Taxpayers spend around $8 billion annually in New York for nursing home care for the elderly and disabled—most of it through Medicaid. Increasingly, the state is using managed care companies to oversee the treatment residents receive in nursing homes and hospitals, and starting next year these intermediaries will manage all incoming nursing home residents.
State officials hope turning to companies, like Aetna, United, and Catholic Health Services will save money and improve quality, but many consumers and advocates say New York is not setting high enough standards for managed care companies and is not monitoring nursing homes closely enough.

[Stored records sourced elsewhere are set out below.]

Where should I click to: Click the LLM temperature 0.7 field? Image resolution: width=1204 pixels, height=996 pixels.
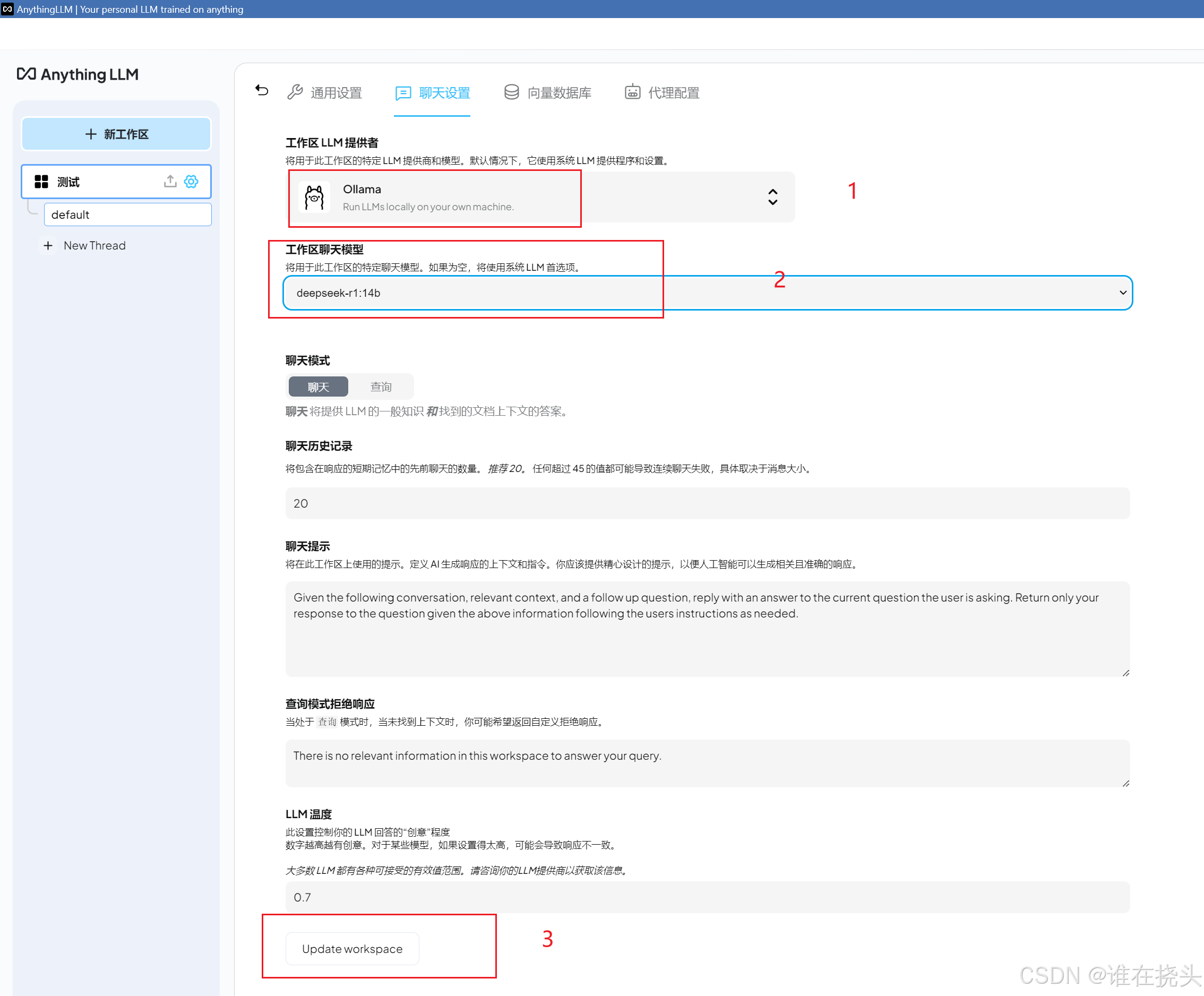point(707,897)
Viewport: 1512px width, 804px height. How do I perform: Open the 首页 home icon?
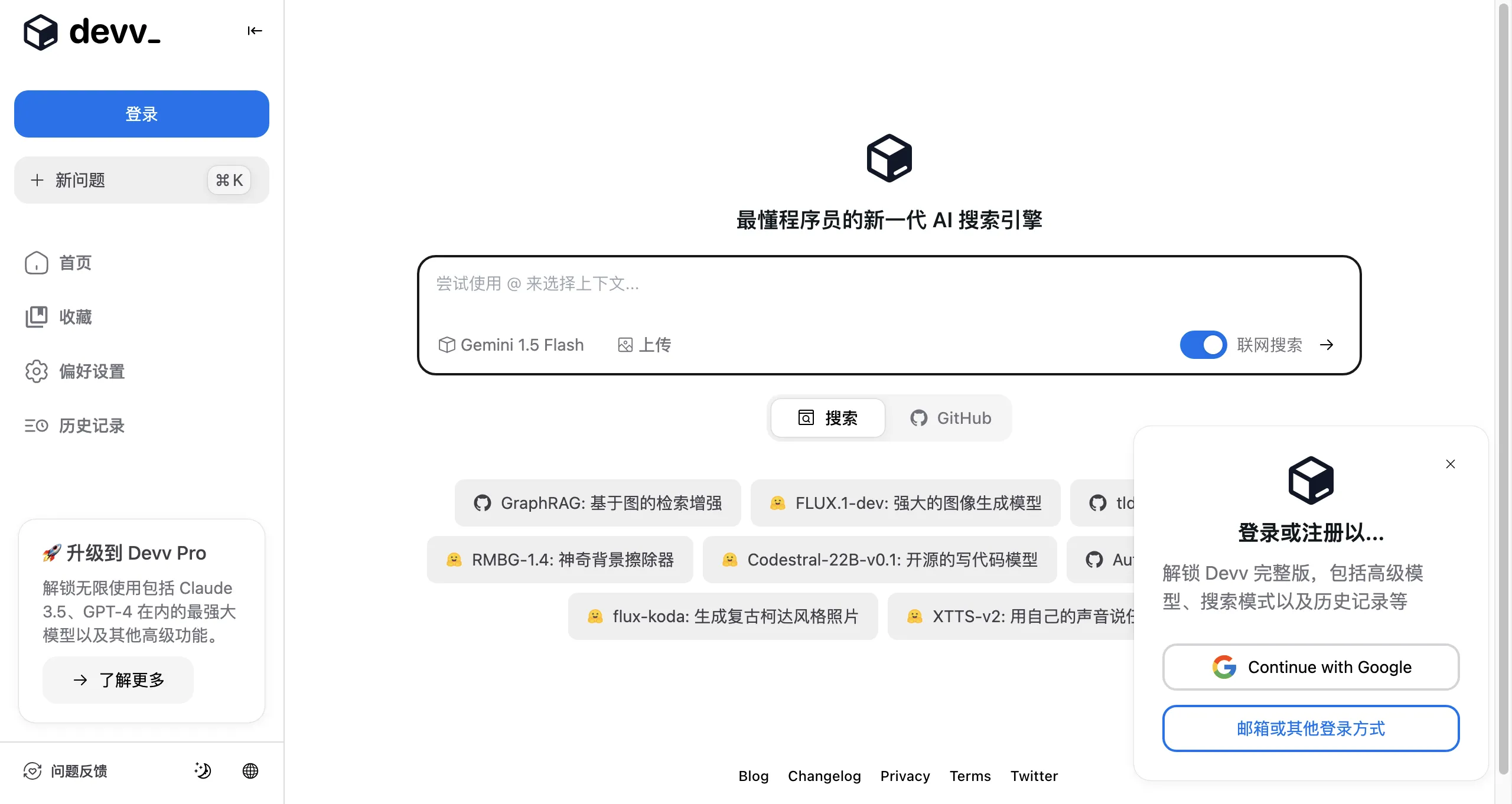[x=37, y=263]
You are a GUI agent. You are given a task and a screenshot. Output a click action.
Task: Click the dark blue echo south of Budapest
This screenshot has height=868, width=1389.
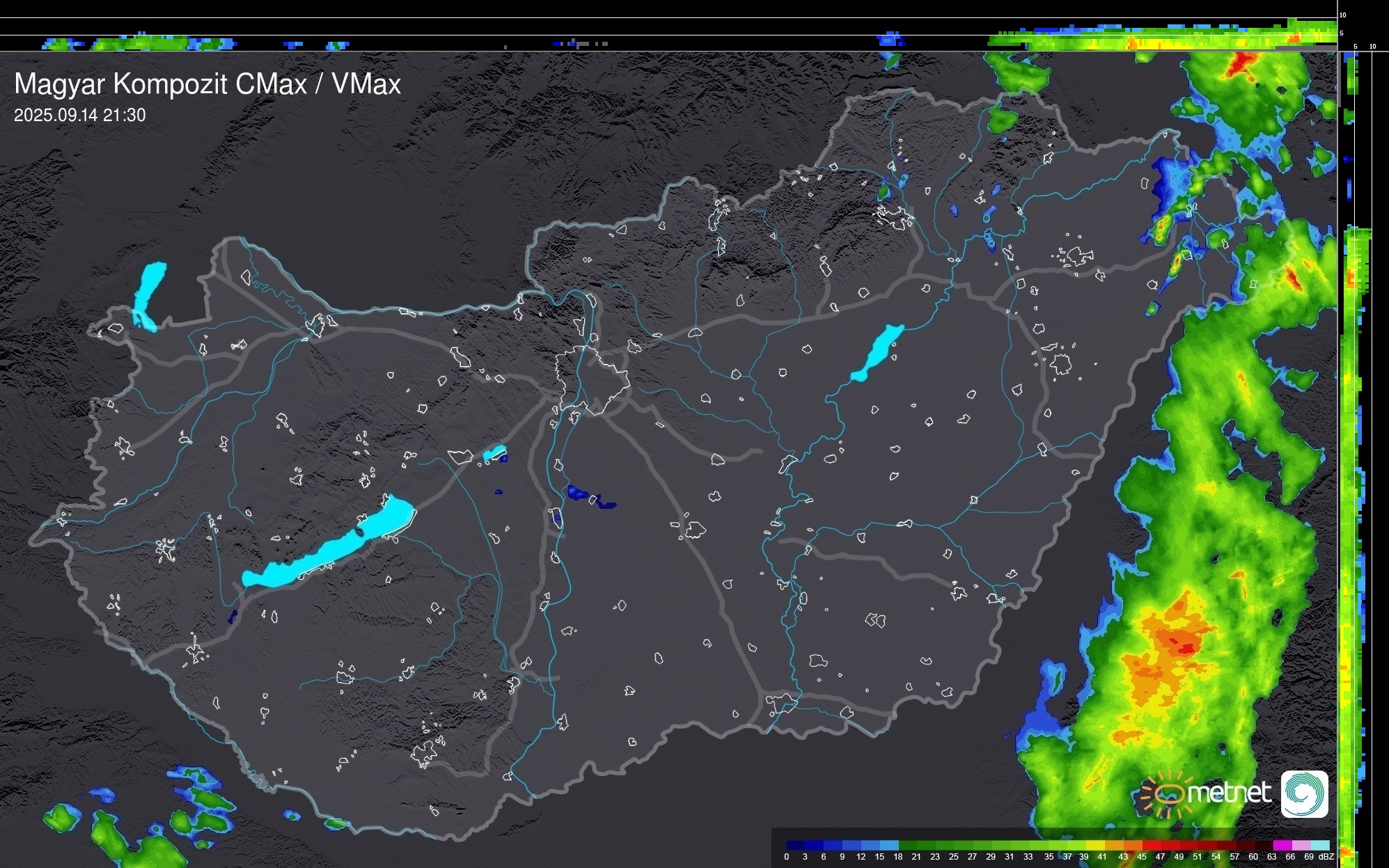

"The Department of Health says any facility that is licensed in New York State is deemed to be providing quality services, but that's clearly not the case," said Richard Mollot, from the Long Term Care Community Coalition.
Mollot's organization recently released a study of the emerging managed care program and found several companies using poor performing nursing homes in their networks. Sixty-four homes with current or recent lawsuits were being used by managed care companies, and 13 homes designated Special Focus Facilities for close monitoring by federal authorities are also in these networks.
The state says people can always change from one managed care program to another.
About 108,000 New Yorkers live in nursing homes, more than in any other state.
The new rule taking effect in January will only require future, not current, nursing home residents to go through managed care companies. It will be phased in over two years.